La Regione Campania, quando sfora i tempi previsti tra quattro classi di priorità per le visite specialistiche o gli esami, deve accollarsi il costo dell’intramoenia o del privato accreditato

Il 24 gennaio 2020 la Regione con il decreto 23 ha integrato la normativa nazionale con il Piano regionale che “ha l’obiettivo di individuare gli elementi di tutela e di garanzia per il cittadino ed è rivolto principalmente alla promozione del principio di appropriatezza nelle sue dimensioni clinica, organizzativa e prescrittiva, a garanzia dell’equità d’accesso alle prestazioni”. Sono previste delle classi di priorità: “urgente, 72 ore; breve, 10 giorni; differibile, dai 30 ai 60 giorni; programmata, 120 giorni”. Se si superano questi limiti per le prescrizioni del medico di medicina generale “il costo per l’utenza di eventuali visite od esami di laboratori in regime Alpi e privato accreditato, sempre rispettando in pieno la prima offerta formulata dal CUP, dovrà essere al costo del pagamento del ticket ordinario in funzione delle classi di reddito e di patologie. La parte residua eventuale dovrà essere pagata dal sistema sanitario”.

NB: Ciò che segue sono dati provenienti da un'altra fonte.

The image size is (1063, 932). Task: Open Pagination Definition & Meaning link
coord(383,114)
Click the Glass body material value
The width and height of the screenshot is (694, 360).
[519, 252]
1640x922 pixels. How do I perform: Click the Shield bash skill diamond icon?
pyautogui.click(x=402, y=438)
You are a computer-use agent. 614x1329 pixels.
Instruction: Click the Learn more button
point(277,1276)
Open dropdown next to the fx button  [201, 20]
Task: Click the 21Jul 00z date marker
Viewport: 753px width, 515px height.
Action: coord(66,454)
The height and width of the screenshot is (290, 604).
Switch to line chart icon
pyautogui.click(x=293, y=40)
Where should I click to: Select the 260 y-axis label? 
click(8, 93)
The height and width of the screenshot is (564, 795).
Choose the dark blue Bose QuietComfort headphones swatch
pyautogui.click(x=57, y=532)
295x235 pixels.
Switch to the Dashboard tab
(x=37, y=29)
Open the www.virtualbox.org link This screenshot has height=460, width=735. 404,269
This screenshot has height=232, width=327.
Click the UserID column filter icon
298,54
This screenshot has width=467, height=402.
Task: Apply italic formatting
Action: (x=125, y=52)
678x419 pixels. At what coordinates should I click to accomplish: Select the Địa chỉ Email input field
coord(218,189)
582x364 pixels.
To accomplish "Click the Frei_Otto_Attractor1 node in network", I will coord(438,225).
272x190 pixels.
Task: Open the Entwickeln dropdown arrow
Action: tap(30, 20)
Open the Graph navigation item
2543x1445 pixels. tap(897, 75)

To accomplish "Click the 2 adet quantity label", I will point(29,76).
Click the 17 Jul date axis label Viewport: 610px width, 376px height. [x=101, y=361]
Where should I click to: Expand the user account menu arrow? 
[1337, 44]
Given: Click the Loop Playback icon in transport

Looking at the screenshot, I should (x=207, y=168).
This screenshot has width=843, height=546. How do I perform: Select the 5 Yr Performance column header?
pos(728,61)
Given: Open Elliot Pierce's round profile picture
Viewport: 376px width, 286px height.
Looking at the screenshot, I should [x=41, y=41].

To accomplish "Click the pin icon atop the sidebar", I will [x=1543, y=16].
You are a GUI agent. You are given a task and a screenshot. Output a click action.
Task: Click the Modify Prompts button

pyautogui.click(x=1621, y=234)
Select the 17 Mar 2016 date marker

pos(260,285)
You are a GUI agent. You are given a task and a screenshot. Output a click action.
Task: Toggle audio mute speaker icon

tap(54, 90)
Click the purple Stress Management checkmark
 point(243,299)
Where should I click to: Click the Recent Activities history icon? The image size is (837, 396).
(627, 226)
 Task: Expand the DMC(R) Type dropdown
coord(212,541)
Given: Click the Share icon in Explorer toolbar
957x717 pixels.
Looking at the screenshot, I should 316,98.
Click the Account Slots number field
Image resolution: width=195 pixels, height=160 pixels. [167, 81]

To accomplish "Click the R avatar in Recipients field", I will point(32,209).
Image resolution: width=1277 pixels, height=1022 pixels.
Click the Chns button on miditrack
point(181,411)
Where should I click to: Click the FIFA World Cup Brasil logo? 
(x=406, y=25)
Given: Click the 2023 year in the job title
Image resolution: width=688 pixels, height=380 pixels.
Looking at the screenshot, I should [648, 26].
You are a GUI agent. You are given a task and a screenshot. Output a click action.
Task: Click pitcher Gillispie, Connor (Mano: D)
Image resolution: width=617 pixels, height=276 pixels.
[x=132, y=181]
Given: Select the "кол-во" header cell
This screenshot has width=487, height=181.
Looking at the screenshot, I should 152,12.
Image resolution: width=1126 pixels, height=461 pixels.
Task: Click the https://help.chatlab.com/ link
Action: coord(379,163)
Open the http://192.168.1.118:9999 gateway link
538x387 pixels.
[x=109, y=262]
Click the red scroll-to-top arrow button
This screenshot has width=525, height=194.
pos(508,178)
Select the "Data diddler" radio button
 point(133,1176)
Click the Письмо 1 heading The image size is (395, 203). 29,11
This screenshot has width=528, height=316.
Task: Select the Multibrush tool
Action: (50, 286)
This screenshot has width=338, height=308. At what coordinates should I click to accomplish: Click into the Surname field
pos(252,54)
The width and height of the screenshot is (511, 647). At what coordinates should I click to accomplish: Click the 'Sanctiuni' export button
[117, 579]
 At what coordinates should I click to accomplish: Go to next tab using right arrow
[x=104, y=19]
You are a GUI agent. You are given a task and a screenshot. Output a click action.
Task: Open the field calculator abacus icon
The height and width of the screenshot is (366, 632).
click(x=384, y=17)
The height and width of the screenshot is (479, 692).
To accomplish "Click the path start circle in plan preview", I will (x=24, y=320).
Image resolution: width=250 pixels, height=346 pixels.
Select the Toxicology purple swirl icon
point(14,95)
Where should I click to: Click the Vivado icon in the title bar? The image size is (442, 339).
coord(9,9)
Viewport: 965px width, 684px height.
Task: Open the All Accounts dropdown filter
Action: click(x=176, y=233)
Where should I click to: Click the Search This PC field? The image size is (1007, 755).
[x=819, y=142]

Insomma, se non si rispettano i tempi che la Regione ha stabilito è essa stessa che deve coprire gran parte del costo per la prestazione privata. I cittadini, però, non conoscono questo loro diritto e anche tanti adetti ai lavori che siedono in consiglio regionale. “L’utenza non è informata – dichiara Antimo Di Martino della Rete sociale No Box e curatore del dossier – se pensiamo che ho trovato solo una lettera di un Tribunale del Malato in provincia di Avellino su questa vicenda. A Napoli, invece, nessuno se ne occupa. Il problema delle liste di attesa è complesso ma se la gente non sa che è suo diritto anche nel caso di sforamento delle classi di priorità fino a 120 giorni è grave”.

Se non si rispettano i tempi che la Regione ha stabilito è essa stessa che deve coprire gran parte del costo per la prestazione privata

Per accendere le luci su un’utenza all’oscuro di un suo diritto ci sono alcuni passi da fare. Innanzitutto non è previsto il regime del rimborso. Bisogna seguire le “istruzioni per l’uso” che gli attivisti hanno predisposto per chi prenota una visita specialistica o un esame al Cup: “in base alla prescrizione ricevuta potrebbe essere utile segnalare all’operatore quale sia la classe di priorità indicata su di essa dal medico prescrittore. Per ottenere il rispetto dei tempi massimi indicati con una delle 4 classi di priorità bisogna accettare la prima offerta che verrà proposta dal Cup. Nel caso, invece, che si possa per scelta superare i tempi massimi di una delle 4 classi di priorità stabilite dal medico proscrittore, si potrà scegliere tra più proposte del Cup”.

Secondo Di Martino, quando si sforano le classi di priorità, deve scattare la protesta: “conviene scrivere alla Regione, alle Asl una raccomandata o una Pec, facendosi possibilmente aiutare da un’associazione che tratti il diritto alla salute o, ma solo secondariamente, tramite gli Uffici relazione con il pubblico che si trovano in ogni distretto sanitario. Non bisogna mai aderire a richieste o consigli di rivolgersi direttamente al sistema privato”. Oltre alle procedure che i cittadini devono provare a far rispettare nel nome di un proprio diritto la questione è tutta politica: “la normativa vigente fornisce uno strumento importante – conclude Di Martino – che deve permettere di svolgere il servizio sanitario di assistenza nel modo più utile e giusto per la salute dei cittadini. Molto spesso per mancata informazione o per ignoranza non riusciamo a tener conto del fatto che i nostri diritti vanno rispettati ma anche difesi con lucidità”. In questo scenario domani ci sarà la piazza di Napoli per rivendicare il diritto alla salute spesso negato in Campania, anche quello scritto in un Piano regionale.